Well I am 14 now....so I guess I still Like the show in the Goten and Trunks sense

👍: 0 ⏩: 1

tootsies In reply to CantTakeU [2006-07-05 19:46:47 +0000 UTC]

Aww.. Lol.. Cutee

👍: 0 ⏩: 1

CantTakeU In reply to tootsies [2006-07-05 19:52:48 +0000 UTC]

Heh part 2 is sapoused 2 be very cute

👍: 0 ⏩: 1

tootsies In reply to CantTakeU [2006-07-05 19:56:12 +0000 UTC]

Aww.. Really.. then i cant wait to read it! lol.. ..

👍: 0 ⏩: 0

GreenDragon737 [2006-07-05 19:15:27 +0000 UTC]

Aawwww I really like the ending ^_^

It's very good

👍: 0 ⏩: 1

CantTakeU In reply to GreenDragon737 [2006-07-05 19:31:43 +0000 UTC]

Ehhh Im writen more parts I aleady have 3 done

👍: 0 ⏩: 0

KanjiOokami [2006-07-05 17:03:03 +0000 UTC]

Like on the first sentence it says, "Why do you always do this to me Trunks," says Goten screaming at the top of his lungs.


You stated to types of ways of Goten saying something, Instead it should be something like,
"Why do you always do this to me Trunks," Goten screamed at the top of his lungs.
That way hes not screaming and saying. But thats my opinion.

👍: 0 ⏩: 1

CantTakeU In reply to KanjiOokami [2006-07-05 17:16:24 +0000 UTC]

ahh i get it but then to me it doesnt make sense

👍: 0 ⏩: 1

KanjiOokami In reply to CantTakeU [2006-07-05 17:21:05 +0000 UTC]

Well then write how you write

👍: 0 ⏩: 0

KanjiOokami [2006-07-05 16:46:33 +0000 UTC]
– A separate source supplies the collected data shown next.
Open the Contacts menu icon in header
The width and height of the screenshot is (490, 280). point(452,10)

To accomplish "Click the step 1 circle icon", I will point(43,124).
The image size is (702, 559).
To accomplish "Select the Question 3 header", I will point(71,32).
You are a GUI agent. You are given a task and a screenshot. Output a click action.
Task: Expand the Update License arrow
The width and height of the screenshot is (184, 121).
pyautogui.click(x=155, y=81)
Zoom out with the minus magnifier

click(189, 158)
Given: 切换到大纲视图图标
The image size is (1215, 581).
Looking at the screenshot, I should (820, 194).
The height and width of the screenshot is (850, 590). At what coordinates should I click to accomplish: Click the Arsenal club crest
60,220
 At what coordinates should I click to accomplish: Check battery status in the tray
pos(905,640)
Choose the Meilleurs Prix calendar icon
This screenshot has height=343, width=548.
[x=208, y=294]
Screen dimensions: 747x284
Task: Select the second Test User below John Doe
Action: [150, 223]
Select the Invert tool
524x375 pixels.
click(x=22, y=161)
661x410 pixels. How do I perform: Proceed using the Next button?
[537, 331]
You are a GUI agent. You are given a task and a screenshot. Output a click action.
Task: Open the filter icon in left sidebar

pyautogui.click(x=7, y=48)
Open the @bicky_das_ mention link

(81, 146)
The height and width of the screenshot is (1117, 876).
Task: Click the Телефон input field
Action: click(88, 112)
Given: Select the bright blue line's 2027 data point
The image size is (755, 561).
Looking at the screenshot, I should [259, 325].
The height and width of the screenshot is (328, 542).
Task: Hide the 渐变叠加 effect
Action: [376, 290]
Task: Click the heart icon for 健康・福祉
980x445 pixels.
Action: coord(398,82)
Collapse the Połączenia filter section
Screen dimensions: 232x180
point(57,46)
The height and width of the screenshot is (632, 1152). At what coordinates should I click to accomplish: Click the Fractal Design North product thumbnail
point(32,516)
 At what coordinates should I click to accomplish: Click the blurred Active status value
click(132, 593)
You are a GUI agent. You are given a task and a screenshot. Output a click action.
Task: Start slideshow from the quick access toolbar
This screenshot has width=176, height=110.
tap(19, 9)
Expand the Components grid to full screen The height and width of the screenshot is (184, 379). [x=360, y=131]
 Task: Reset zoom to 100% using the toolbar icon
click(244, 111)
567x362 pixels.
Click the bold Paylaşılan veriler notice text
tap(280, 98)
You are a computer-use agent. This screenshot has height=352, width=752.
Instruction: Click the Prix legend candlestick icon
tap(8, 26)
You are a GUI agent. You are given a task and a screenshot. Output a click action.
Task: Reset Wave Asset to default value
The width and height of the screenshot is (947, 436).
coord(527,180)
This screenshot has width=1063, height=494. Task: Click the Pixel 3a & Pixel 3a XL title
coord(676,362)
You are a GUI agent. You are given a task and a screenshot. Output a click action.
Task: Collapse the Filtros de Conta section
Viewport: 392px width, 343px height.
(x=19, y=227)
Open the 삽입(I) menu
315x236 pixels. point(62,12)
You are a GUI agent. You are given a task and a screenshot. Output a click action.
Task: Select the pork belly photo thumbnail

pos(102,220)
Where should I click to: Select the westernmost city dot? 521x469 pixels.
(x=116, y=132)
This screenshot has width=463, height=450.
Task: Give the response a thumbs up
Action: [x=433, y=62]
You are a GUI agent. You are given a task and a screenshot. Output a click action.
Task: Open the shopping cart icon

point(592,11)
This is really good! Im not a huge Dragonball fan but you can deffinatly draw anime!

👍: 0 ⏩: 1

KanjiOokami In reply to KanjiOokami [2006-07-05 16:47:40 +0000 UTC]

I didnt see the fanfic part! Sorry! Its really good though, keep writing!!

👍: 0 ⏩: 1

KanjiOokami In reply to KanjiOokami [2006-07-05 16:50:39 +0000 UTC]

You could also use some work on the words `says`. When I read the first part thats all I saw!

👍: 0 ⏩: 1

CantTakeU In reply to KanjiOokami [2006-07-05 17:00:14 +0000 UTC]

Well what do you mean by that, what should I do?